I’ll let you use your underworked imaginations to sift out the truths in that story, but writing about it brought to mind another, even more mindboggling incident that occurred sometime back, when my workplace was changed to Bagmane Tech Park.

Walkathons and Cheaters

For a while (until this happened), I used public transport to get to work. There was a minor problem with that arrangement: the Yahoo! office was exactly one kilometre from the bus stop where I got down, and I had to walk that distance everyday. To put that into context, in case all you fit-as-a-fiddle people out there consider that a piffling amount, people were ready to shell out as much as a hundred rupees just to get an auto driver to make that short trip. Or they were ready to stand around for up to half an hour, waiting for the in-campus shuttles to arrive, rather than attempt the impossible. While I wasn’t exactly drained by the walk, it was a bit monotonous doing the same concrete scenery everyday, and so I did what any sane person would do to suck the ennui out of routine: I gamified it.

(Stored data)
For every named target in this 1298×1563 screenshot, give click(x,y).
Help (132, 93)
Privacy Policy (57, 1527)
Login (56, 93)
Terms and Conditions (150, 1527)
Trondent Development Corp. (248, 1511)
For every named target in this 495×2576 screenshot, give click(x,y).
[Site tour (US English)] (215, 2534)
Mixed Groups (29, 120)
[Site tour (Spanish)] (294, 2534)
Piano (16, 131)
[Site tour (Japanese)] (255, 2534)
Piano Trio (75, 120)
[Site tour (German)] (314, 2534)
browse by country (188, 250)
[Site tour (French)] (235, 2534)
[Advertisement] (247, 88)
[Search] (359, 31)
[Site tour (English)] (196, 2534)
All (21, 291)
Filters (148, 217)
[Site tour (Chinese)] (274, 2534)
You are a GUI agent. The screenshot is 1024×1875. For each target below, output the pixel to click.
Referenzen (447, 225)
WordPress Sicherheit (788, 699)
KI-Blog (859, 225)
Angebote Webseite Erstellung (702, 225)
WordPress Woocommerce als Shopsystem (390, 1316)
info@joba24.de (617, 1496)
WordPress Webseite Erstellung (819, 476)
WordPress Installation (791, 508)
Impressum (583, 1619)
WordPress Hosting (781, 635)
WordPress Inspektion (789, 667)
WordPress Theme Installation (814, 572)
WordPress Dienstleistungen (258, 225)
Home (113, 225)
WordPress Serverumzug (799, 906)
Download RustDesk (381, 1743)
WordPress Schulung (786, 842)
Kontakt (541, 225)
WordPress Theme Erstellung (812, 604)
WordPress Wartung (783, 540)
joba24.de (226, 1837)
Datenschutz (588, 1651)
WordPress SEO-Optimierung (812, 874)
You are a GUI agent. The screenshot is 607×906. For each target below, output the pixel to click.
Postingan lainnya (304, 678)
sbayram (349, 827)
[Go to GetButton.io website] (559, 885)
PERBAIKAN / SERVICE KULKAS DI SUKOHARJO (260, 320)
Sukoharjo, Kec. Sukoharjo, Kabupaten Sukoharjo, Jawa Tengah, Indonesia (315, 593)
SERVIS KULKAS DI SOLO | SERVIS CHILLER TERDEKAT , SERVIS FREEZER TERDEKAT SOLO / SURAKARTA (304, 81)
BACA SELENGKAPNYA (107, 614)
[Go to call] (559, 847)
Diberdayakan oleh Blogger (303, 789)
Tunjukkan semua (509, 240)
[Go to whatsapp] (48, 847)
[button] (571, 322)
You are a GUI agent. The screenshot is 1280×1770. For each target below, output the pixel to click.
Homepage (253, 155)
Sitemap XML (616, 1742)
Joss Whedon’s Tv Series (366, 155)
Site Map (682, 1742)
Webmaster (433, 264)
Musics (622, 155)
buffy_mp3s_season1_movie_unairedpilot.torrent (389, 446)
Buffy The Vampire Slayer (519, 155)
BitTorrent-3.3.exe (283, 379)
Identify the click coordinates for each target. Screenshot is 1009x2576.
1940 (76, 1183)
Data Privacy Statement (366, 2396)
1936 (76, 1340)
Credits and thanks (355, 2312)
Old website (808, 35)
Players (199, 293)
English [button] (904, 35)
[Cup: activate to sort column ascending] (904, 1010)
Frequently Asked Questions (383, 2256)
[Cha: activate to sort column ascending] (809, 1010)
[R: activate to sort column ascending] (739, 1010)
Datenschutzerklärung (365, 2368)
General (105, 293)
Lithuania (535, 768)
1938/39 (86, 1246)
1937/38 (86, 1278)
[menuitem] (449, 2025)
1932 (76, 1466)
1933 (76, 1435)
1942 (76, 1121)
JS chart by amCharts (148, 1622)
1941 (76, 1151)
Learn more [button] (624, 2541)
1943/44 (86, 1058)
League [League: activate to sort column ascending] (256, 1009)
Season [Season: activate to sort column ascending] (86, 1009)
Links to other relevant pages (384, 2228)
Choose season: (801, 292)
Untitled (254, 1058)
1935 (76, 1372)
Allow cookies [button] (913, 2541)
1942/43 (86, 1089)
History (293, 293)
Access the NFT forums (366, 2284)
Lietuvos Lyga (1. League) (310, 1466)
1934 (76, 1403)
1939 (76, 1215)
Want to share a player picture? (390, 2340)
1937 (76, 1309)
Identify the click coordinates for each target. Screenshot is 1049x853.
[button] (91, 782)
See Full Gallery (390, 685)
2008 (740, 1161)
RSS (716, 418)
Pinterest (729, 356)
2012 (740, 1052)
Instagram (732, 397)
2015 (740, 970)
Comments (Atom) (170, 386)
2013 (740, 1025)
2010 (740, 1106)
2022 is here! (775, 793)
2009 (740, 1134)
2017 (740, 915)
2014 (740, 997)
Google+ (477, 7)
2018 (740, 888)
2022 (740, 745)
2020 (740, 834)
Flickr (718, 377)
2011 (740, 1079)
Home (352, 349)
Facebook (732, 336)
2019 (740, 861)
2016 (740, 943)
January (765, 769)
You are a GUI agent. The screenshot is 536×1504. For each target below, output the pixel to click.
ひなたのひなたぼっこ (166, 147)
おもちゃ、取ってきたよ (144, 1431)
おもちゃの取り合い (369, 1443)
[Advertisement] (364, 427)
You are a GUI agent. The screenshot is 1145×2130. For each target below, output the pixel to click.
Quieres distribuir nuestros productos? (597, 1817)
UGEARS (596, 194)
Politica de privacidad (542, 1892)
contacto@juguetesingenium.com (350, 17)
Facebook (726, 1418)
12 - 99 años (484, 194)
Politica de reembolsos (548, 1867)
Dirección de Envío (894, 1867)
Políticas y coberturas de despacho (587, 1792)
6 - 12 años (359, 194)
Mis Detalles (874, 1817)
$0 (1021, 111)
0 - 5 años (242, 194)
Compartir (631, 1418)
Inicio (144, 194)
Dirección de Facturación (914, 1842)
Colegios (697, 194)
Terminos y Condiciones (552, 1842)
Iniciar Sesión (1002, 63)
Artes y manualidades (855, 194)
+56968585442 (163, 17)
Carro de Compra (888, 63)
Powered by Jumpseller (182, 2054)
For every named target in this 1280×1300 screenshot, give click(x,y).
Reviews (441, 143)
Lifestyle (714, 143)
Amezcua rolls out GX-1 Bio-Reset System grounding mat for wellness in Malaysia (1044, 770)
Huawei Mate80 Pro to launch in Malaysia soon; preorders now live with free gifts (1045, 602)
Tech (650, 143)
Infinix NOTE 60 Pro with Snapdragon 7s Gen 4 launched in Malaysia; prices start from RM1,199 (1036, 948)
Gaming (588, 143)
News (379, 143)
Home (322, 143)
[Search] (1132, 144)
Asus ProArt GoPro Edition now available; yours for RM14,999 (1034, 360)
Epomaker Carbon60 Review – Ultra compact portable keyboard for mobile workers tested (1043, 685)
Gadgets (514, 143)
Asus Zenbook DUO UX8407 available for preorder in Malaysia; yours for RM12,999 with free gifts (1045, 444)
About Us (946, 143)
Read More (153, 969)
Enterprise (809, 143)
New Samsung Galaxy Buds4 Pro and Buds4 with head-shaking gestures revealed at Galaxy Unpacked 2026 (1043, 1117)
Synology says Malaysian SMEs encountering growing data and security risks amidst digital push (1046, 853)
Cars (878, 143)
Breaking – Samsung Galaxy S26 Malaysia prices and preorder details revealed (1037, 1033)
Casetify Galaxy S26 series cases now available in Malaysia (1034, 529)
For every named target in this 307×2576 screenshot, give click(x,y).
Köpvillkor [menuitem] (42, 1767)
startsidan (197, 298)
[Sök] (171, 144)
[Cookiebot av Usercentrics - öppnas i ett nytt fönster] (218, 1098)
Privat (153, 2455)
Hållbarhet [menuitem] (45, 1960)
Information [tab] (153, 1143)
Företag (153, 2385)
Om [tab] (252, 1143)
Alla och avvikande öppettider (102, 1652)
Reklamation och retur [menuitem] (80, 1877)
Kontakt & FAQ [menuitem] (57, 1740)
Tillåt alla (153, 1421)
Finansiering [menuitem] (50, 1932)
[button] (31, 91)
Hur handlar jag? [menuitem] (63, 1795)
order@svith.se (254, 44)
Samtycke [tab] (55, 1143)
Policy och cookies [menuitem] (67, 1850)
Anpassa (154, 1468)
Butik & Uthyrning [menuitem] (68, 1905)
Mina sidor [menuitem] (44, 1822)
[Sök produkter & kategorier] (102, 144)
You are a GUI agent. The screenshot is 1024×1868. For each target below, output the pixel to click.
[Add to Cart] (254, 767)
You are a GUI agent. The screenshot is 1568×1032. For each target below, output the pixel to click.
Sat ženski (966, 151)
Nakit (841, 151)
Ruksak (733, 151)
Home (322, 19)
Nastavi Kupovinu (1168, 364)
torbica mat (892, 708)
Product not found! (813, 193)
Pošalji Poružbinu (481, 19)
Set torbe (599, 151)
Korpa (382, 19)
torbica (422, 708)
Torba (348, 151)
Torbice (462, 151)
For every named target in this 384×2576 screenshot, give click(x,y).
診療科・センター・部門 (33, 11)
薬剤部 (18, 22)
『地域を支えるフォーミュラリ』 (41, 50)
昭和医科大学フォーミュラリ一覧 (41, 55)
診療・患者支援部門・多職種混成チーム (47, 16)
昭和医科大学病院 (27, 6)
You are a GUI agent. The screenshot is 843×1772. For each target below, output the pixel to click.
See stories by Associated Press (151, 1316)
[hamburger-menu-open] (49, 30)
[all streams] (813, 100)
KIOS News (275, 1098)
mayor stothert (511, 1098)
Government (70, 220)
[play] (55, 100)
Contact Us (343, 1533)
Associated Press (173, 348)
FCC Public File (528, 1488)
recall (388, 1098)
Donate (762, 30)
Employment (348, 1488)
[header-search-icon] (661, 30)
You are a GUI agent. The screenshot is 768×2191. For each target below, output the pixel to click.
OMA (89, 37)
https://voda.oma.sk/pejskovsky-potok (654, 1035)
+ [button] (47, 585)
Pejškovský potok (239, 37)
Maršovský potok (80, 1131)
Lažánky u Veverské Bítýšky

__To do__
Resume the passage about the daily walk to the Yahoo! office, starting right after its final sentence.

__Written reply__
I decided that I would walk as fast as I could, and the next day I would walk faster. I honed my technique (tip: use your adductors more than your calves), and began to shave minutes from my times, until I hit my physical peak with a 9 minute end-to-end run. That day, I walked into work, legs on fire, face red and sweaty and I had a hard time convincing people that I wasn’t returning from a workout in the gym.

I did this for over a month, and I soon got used to outpacing any pedestrians in sight during my walkathons. One day though, I met a stubborn rival. This man walked fast (apparently because he was late for a meeting but I’m not convinced) but not enough to challenge my supremacy. However, immediately after I crossed him, he quickly upped his pace to keep up, and when I got stuck behind a group of giggly snail-walking girls a little while later, he smoothly jumped on to the road to jog around the congregation, and overtake me.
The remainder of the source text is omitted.